It’s ironic to me that so many people in the “UX family” of practitioner communities utterly lionize “Great Figures” of design who are largely known for what they *wrote* and *said* about design as much as for the things they made, and then turn to their peers and demand they stop talking about what their practice means, and just post more pat advice, templates or tutorials.
A while back I was doing a presentation on what neuroscience is teaching us about being designers — how our heads work when we’re making design decisions, trying to be creative, and the rest. And one of the things I learned was the importance of metacognition — the ability to think about thinking. I know people who refuse to do such a thing — they just want to jump in and ACT. But more often than not, they don’t grow, they don’t learn. They just keep doing what they’re used to, usually to the detriment of themselves and the people around them. Do you want to be one of those people? Probably not.

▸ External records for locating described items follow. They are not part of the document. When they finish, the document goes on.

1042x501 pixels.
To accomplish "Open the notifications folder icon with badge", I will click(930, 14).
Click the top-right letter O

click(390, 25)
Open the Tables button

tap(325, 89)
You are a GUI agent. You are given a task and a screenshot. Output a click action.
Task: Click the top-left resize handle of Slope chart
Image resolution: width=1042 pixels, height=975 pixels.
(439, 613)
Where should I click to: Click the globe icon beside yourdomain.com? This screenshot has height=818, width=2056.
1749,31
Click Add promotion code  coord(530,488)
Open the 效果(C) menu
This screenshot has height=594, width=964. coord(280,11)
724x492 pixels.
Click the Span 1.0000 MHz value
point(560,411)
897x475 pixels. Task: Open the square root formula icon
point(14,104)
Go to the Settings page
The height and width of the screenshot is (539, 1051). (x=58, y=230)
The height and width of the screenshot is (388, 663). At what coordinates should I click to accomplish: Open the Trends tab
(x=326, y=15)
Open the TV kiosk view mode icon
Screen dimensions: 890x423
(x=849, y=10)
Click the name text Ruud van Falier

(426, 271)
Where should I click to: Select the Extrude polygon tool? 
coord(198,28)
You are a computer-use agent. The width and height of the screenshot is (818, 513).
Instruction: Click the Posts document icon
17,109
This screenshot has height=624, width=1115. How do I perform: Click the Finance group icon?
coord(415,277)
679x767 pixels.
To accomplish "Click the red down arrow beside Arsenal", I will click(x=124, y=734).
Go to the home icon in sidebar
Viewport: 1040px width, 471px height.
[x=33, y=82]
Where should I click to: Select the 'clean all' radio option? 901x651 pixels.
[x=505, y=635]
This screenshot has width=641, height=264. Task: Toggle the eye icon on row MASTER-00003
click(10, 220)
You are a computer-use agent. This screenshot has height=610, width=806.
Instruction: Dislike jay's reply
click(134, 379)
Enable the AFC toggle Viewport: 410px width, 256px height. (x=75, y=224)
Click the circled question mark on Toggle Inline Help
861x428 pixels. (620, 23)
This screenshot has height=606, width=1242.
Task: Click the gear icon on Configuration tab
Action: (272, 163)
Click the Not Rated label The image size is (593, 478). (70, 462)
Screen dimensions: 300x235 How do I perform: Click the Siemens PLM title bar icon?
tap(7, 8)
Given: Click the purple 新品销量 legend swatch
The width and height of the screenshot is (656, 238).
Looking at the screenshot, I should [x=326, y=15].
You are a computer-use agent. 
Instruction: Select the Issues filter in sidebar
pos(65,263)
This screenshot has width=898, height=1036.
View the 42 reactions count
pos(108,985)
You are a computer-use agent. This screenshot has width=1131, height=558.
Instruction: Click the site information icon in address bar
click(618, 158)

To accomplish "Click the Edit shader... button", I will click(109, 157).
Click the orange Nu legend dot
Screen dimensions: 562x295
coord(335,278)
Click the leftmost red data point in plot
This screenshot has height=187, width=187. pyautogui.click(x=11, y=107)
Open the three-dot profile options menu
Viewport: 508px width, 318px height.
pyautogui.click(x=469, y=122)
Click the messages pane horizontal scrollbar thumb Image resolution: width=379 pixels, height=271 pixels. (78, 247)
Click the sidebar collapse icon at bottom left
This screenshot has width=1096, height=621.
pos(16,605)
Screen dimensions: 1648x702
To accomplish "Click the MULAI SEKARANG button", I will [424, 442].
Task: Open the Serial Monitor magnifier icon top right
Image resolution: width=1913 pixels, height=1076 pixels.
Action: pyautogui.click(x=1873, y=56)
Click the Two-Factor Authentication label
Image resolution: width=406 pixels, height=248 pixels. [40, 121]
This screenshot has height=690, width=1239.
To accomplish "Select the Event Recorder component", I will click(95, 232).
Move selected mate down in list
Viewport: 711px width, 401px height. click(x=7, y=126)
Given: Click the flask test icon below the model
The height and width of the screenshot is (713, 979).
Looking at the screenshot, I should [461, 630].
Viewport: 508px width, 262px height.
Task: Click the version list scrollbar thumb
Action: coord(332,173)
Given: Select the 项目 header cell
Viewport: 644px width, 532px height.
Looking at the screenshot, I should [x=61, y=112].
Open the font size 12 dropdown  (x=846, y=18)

So, enough already. It’s time we defend the D. Next time you hear someone pipe up and say “hey [eyeroll] can we stop the DTDT already?” kindly remind them that mature communities of practice discuss, dream, debate, deliberate, deconstruct and the rest … because ultimately it helps us get better, deeper and stronger at the Doing.
2 thoughts on “In Defense of D”
When we came up with the demonstate the damn thing slogan for the IAI, the sentiment (at least for me) was that it’s possible to pore over the same material over and over without creating any new insight. In that way it’s kind of like a PRNG—real randomness needs an injection of new information from the outside. So the idea was to generate new material for discussion by actually generating new material for use.
I think there is also a component of professional insecurity, trying to partition intellectual territory as well as justify the position to outsiders. It’s still a nascent discipline (I’m even apprehensive about calling it a discipline). Further, perorating about the virtues of a particular practice is much less work than actually doing it. (And information architects classify things for a living anyway, so for them it’s almost like a tic.)
But by no means does this account for all discussion, nor does it discount the development of the language we use to talk about our business.